Each line from the one containing "This screenshot has height=632, width=480." to the end of the data must be copied exactly, the first and last included; no other lines and no pictures belong in the copy.

§ **Exercise input**:
- - - - - - -

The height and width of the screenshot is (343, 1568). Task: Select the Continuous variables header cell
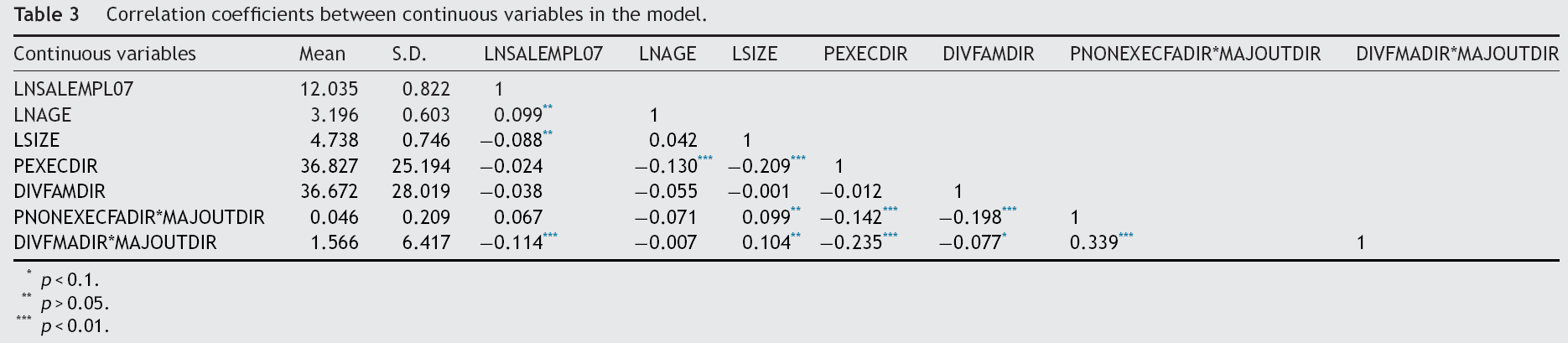pos(105,55)
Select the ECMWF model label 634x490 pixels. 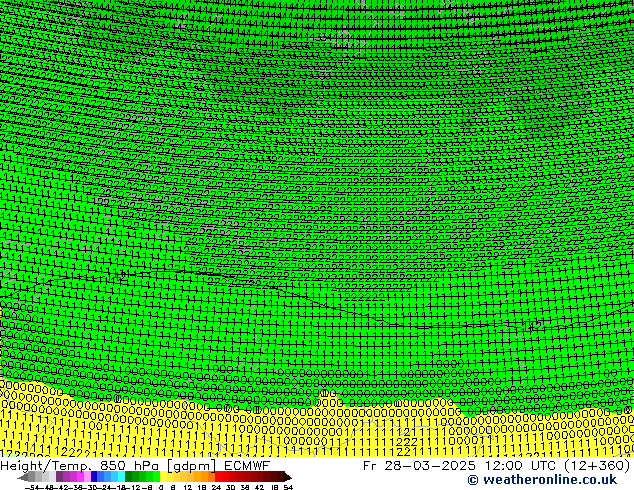coord(246,465)
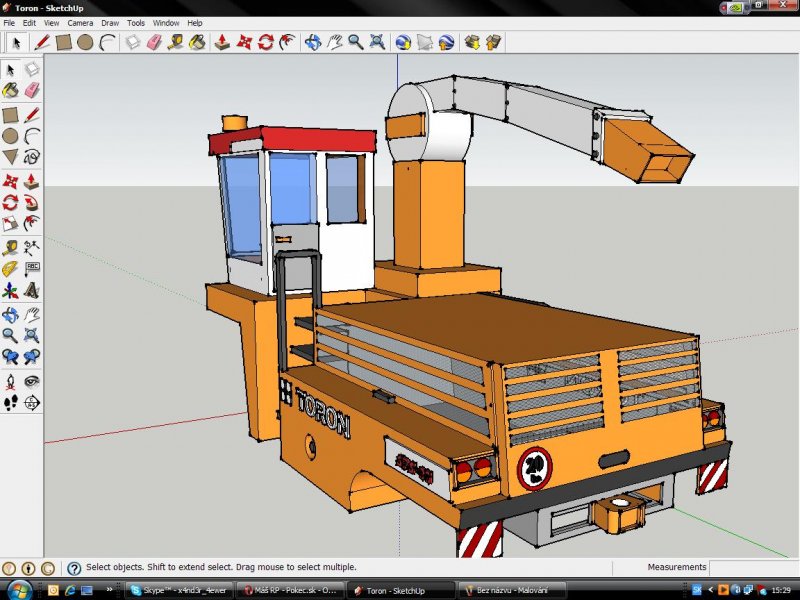The image size is (800, 600).
Task: Open the Window menu
Action: [x=166, y=22]
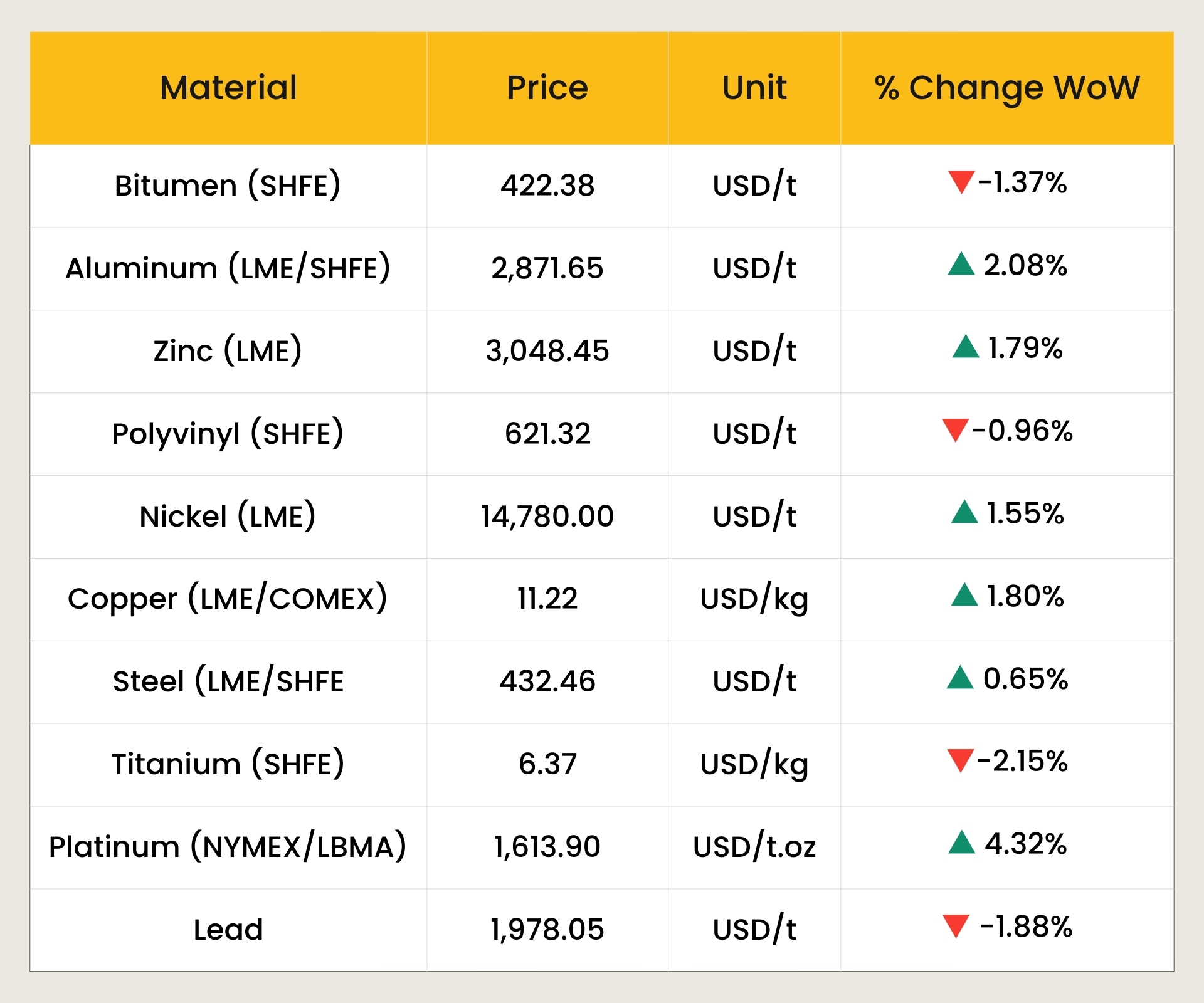Select the % Change WoW header
The image size is (1204, 1003).
(x=1006, y=88)
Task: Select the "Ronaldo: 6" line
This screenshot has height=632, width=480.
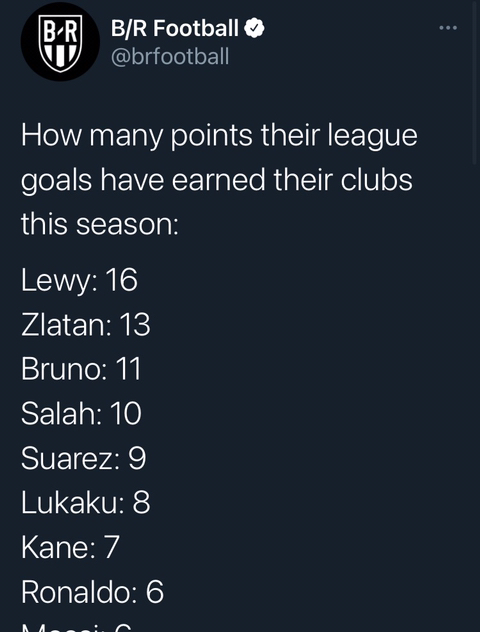Action: (93, 592)
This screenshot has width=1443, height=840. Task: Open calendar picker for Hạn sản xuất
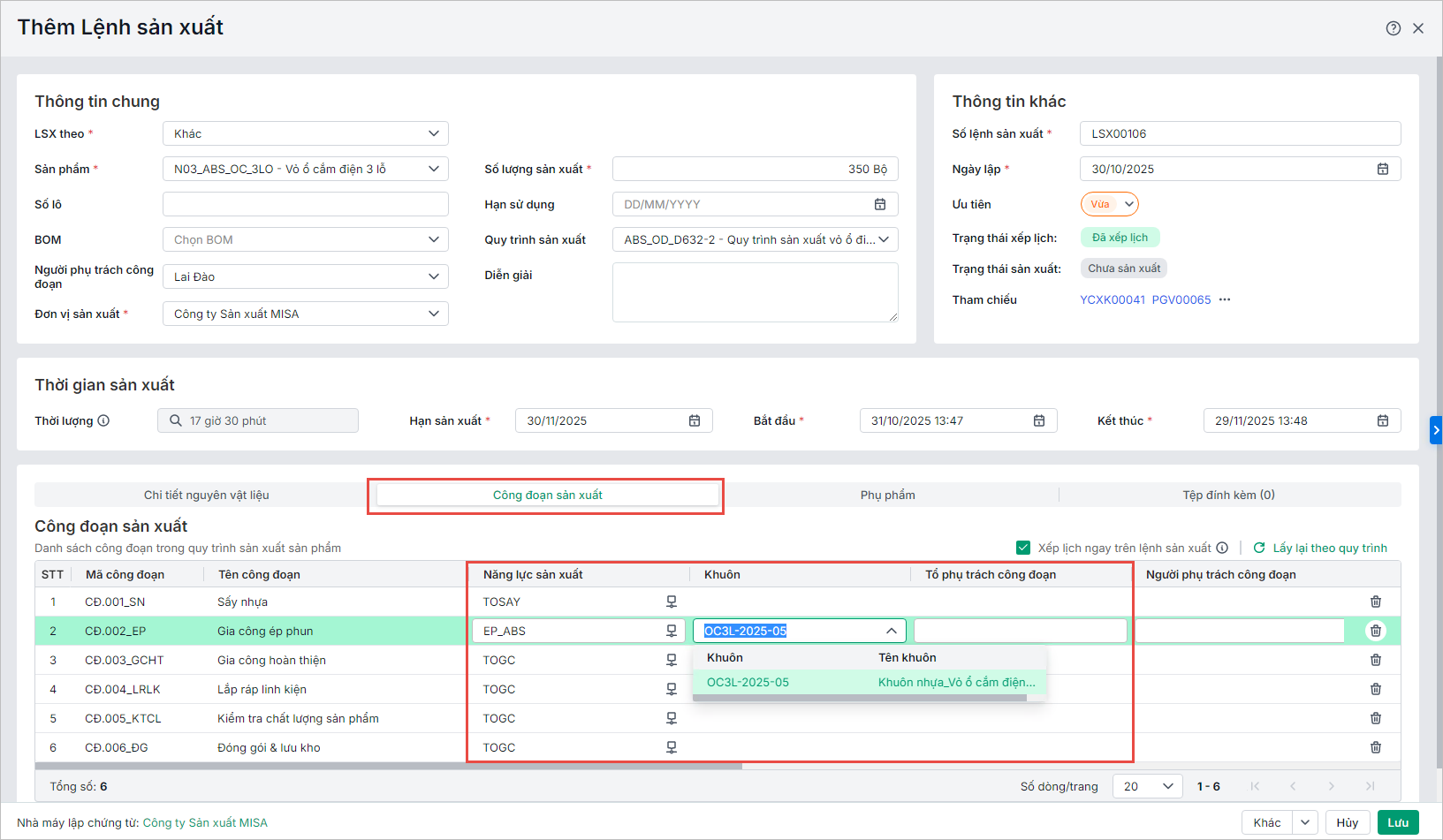[694, 420]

- - - - - - -

§ **Answer box**:
This screenshot has height=632, width=480.
Action: (93, 592)
This screenshot has width=1443, height=840. Task: Open calendar picker for Hạn sản xuất
[694, 420]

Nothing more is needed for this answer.